-- Listed records follows --

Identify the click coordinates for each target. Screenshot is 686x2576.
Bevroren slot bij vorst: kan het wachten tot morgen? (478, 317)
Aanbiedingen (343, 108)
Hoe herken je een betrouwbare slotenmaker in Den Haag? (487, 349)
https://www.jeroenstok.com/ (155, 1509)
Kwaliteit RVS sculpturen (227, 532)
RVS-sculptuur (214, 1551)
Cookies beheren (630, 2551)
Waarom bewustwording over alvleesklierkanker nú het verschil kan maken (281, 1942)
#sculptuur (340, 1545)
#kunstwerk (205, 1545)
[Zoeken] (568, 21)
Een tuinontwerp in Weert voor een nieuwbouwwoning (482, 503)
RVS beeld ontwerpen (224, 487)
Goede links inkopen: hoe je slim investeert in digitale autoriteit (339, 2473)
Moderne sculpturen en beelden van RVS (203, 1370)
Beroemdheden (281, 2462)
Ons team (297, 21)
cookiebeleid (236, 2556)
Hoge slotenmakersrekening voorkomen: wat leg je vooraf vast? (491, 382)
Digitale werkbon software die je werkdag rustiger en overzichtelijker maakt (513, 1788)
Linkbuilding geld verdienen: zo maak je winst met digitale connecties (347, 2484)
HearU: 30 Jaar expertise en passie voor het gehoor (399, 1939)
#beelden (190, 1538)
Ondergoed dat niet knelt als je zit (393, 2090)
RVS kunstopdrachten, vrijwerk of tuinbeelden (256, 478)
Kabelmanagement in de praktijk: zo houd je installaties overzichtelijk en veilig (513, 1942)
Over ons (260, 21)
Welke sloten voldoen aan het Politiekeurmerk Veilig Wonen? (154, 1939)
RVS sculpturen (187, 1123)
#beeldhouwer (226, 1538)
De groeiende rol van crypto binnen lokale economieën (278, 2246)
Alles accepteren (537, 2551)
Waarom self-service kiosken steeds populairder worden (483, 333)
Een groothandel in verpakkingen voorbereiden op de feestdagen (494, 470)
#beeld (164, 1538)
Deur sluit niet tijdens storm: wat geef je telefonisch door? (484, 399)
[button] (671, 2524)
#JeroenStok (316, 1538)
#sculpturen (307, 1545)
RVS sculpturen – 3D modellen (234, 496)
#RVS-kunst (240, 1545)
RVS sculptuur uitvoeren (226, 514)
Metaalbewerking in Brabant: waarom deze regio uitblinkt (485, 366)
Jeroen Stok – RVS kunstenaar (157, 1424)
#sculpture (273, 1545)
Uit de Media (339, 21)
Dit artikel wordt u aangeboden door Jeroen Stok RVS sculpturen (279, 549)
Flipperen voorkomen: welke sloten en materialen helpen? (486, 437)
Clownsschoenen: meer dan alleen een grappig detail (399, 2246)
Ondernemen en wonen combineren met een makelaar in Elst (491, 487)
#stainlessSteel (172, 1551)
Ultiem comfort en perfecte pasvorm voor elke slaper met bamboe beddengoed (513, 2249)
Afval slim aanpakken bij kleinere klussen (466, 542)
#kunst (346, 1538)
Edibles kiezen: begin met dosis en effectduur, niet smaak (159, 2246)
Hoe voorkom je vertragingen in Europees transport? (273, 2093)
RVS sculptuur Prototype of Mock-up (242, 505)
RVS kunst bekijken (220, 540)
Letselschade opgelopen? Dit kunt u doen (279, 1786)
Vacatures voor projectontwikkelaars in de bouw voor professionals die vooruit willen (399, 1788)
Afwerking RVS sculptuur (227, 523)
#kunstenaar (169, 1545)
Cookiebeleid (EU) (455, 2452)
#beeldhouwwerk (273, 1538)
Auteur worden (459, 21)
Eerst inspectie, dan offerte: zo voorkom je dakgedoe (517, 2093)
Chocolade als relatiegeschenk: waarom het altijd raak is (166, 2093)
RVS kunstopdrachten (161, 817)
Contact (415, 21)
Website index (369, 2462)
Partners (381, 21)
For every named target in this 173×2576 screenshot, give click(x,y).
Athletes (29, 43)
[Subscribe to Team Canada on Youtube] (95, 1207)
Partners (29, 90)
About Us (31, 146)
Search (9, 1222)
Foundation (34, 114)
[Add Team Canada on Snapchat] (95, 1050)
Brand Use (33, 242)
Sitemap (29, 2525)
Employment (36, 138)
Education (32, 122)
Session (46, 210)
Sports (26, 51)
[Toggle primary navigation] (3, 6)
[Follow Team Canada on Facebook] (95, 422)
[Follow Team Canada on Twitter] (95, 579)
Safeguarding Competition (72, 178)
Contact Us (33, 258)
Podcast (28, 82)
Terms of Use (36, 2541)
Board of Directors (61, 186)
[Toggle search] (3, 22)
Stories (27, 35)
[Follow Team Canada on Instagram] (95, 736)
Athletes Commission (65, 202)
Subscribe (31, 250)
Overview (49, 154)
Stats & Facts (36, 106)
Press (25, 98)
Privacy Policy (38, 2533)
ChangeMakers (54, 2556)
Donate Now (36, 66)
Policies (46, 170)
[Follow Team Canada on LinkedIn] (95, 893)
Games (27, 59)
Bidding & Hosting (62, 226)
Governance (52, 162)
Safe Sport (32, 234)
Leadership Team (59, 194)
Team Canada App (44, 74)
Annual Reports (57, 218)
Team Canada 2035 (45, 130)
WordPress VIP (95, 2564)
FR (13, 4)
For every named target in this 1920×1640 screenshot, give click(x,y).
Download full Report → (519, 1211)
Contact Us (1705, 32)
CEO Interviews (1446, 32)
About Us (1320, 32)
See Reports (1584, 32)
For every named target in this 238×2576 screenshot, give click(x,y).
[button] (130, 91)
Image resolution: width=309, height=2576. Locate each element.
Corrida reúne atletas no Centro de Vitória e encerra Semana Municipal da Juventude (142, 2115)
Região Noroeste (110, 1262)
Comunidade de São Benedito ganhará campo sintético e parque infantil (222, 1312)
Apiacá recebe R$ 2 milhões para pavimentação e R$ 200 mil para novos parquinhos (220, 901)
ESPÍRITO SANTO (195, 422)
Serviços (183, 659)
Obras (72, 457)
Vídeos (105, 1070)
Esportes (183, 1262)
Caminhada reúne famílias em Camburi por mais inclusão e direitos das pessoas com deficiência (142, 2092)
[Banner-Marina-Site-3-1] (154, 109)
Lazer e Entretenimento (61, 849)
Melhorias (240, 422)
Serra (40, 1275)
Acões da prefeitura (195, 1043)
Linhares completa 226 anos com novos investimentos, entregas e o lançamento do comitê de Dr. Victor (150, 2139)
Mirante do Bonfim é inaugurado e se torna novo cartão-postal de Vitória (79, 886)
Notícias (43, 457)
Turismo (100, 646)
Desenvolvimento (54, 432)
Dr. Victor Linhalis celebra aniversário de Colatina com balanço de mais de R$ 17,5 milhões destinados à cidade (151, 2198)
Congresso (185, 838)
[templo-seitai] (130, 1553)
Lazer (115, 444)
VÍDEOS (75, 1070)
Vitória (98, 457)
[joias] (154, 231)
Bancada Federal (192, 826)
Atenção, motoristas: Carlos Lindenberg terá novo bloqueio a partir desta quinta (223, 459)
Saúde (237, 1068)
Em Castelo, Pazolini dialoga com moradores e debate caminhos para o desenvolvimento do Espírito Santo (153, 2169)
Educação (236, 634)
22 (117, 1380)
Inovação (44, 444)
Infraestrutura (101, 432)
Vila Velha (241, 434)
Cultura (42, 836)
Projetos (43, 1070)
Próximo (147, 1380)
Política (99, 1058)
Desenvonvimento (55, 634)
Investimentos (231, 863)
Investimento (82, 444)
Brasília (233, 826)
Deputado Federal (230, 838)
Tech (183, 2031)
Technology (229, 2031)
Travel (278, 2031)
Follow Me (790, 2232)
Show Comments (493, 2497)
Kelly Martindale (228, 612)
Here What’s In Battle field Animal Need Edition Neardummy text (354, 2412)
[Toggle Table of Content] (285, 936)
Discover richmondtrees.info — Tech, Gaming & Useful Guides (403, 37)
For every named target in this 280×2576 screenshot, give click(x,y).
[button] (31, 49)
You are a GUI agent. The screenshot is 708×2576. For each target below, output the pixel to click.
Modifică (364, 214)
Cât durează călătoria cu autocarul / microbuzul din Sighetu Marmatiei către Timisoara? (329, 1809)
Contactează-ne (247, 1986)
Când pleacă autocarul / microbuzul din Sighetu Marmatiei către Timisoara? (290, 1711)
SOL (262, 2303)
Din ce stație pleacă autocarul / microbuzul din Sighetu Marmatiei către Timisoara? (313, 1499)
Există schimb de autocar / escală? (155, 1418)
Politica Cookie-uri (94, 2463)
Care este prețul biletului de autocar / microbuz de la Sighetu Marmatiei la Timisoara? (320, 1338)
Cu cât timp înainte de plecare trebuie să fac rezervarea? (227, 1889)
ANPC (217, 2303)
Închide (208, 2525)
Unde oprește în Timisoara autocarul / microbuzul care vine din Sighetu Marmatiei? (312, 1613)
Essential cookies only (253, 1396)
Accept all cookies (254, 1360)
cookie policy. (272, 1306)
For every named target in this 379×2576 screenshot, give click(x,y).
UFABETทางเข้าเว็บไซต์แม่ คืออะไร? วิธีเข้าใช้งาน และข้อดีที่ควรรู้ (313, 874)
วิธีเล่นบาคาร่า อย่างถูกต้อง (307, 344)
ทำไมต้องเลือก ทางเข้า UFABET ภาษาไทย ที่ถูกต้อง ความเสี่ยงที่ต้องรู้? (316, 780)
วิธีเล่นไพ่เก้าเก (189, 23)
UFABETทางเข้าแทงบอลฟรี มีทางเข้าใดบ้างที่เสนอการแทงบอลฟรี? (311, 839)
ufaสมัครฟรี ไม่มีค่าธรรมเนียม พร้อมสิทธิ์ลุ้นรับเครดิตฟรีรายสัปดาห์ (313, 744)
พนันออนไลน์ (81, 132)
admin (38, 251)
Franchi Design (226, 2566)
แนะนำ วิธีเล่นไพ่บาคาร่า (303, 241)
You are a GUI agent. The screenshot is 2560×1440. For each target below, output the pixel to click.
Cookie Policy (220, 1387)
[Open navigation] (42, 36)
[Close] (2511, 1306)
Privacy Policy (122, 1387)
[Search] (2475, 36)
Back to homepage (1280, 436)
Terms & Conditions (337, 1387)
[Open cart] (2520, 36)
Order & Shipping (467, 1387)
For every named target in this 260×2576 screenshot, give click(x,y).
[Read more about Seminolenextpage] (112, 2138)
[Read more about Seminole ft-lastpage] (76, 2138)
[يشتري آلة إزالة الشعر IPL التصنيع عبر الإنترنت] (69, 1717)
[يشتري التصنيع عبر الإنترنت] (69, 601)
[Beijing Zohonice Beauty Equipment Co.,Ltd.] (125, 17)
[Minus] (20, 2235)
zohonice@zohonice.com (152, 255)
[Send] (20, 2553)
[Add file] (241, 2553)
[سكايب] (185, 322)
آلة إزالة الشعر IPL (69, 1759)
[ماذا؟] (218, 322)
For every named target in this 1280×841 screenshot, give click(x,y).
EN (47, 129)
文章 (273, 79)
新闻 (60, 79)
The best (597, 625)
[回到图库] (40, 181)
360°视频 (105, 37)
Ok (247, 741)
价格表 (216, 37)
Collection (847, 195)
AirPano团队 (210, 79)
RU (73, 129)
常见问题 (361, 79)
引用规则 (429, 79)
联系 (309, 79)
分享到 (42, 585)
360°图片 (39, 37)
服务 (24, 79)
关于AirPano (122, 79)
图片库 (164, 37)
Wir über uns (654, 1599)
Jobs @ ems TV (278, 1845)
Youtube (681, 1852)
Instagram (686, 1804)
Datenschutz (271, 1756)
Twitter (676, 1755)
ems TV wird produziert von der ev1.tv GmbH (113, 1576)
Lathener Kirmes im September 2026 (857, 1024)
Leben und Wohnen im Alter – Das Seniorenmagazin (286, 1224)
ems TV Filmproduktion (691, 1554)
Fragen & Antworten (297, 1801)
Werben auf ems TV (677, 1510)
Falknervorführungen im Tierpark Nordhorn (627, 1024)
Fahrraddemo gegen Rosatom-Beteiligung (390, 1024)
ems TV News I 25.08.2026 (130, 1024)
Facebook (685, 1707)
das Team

-- Listed records concluded --

● **Exercise directions**
Could you retype exactly the lines above, starting at the line that contains "ChangeMakers (54, 2556)" and ending at the line that contains "Comunidade de São", and nothing more?

● **Answer to this exercise**
ChangeMakers (54, 2556)
Donate Now (36, 66)
Policies (46, 170)
[Follow Team Canada on LinkedIn] (95, 893)
Games (27, 59)
Bidding & Hosting (62, 226)
Governance (52, 162)
Safe Sport (32, 234)
Leadership Team (59, 194)
Team Canada App (44, 74)
Annual Reports (57, 218)
Team Canada 2035 (45, 130)
WordPress VIP (95, 2564)
FR (13, 4)
For every named target in this 1920×1640 screenshot, give click(x,y).
Download full Report → (519, 1211)
Contact Us (1705, 32)
CEO Interviews (1446, 32)
About Us (1320, 32)
See Reports (1584, 32)
For every named target in this 238×2576 screenshot, give click(x,y).
[button] (130, 91)
Image resolution: width=309, height=2576. Locate each element.
Corrida reúne atletas no Centro de Vitória e encerra Semana Municipal da Juventude (142, 2115)
Região Noroeste (110, 1262)
Comunidade de São Benedito ganhará campo sintético e parque infantil (222, 1312)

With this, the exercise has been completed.